Reputation: 76547
I currently have a large batch of HTML text and I have several CSS properties that resemble the following:
font:16px/normal Consolas;
font:16px/normal Arial;
font:12px/normal Courier;
which is also bundled with several other CSS properties and other associated HTML values and tags.
I've been trying to write a regular expression that will only grab these "font styles", so if I had the following two paragraphs:
<p style='font:16px/normal Arial; font-weight: x; color: y;'>Stack</p>
<span style='color: z; font:16px/normal Courier;'>Overflow</span>
<br />
<div style='font-family: Segoe UI; font-size: xx-large;'>Really large</div>
it would only match the properties beginning with font:
and ending with a semicolon ;
.
I've played around using RegexHero and the closest I have gotten was:
\b(?:font[\s*\\]*:[\s*\\]*?(\b.*\b);)
which yielded the following results:
font:bold; //Match
font:12pt/normal Arial; //Match
font:16px/normal Consolas; //Match
font:12pt/normal Arial; //Match
property: value; //Not a Match
property: value value value; //Not a Match
but when I attempted to drop in a large block of HTML, things seemed to get muddled and large blocks were selected rather than within the bounds previously specified.
I'll be glad to provide any additional info and test data that I can.
Upvotes: 5
Views: 2052
Reputation: 30273
You've left the .*
greedy, which means it will eat and eat and only stop at the last semicolon available. Add a question mark, i.e. .*?
to make it non-greedy.
Updated:
\b(?:font\s*?:\s*([^;>]*?)(?=[;">}]))
I've tested every example on this page at http://rubular.com/r/yRcED2n6wu.
Upvotes: 4
Reputation: 33908
I'd suggest:
\bfont\s*:\s*([^;}"'<>]+)(?<=\S)
Which will also work for cases where other answers fail. For example:
.foo { font: sans-serif 80% }
... style="font: sans-serif 80%" ...
Upvotes: 1
Reputation: 11182
Try this
\b((?:font:[^;]*?)(?:;|'))
Explanation
\b # Assert position at a word boundary
( # Match the regular expression below and capture its match into backreference number 1
(?: # Match the regular expression below
font: # Match the characters “font:” literally
[^;] # Match any character that is NOT a “;”

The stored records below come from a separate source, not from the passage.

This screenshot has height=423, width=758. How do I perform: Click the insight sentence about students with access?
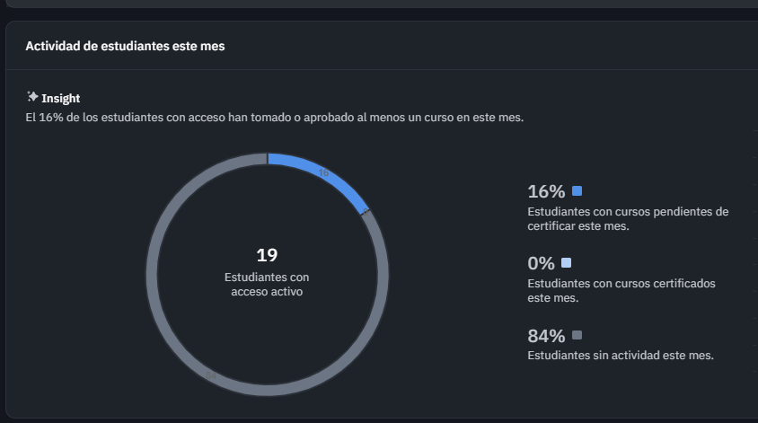point(274,118)
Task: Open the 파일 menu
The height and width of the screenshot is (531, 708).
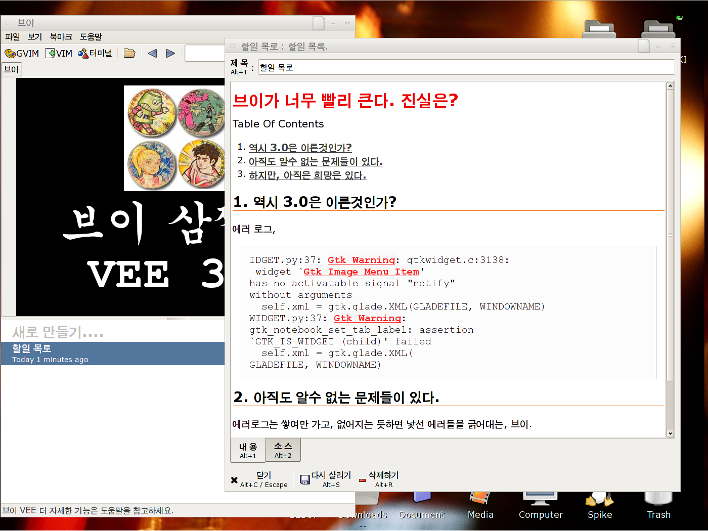Action: coord(12,37)
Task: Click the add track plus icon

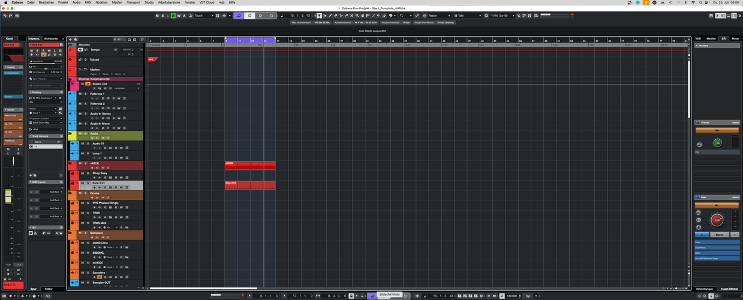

*? # Between zero and unlimited times, as few times as possible, expanding as needed (lazy)
)
(?: # Match the regular expression below
# Match either the regular expression below (attempting the next alternative only if this one fails)
; # Match the character “;” literally
| # Or match regular expression number 2 below (the entire group fails if this one fails to match)
' # Match the character “'” literally
)
)
Upvotes: 5
Reputation: 7761
Try this RegEx:
(?:font:[^;]*);
It matches font:16px/normal Arial;
and font:16px/normal Courier;
from your snippet above.
Upvotes: 2
Reputation: 11
I am not quite sure what you are asking, but I think this problem can be solved by replacing your style tags with CSS. The problem could be solved by placing the following in the Head tag of your HTML.
<style type="text/css">
h1 {
font-family: Arial;
font-size: 15;
font-style:oblique;
}
h2 {
font-family: Courier;
font-size: 16;
font-style:oblique;
}
h3 {
font-family: Segoe UI;
font-size: xx-large;
font-style:oblique;
}
</style>
Now, all you have to do to make an expression (or yourself) set one of these font styles is to surround it with a tag like so:
<h1> Cool Text! </h1>
Good Luck!
Upvotes: 0